- _TASK INSTRUCTIONS_
Set down exactly each line of the entries below, beginning at the one that contains "The width and" and ending at the last, and no others.

- _Saved data entries_
******

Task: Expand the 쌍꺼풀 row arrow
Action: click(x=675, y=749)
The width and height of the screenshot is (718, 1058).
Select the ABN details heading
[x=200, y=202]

******

- _SOLUTION TO THE PROBLEM_
The width and height of the screenshot is (718, 1058).
Select the ABN details heading
[x=200, y=202]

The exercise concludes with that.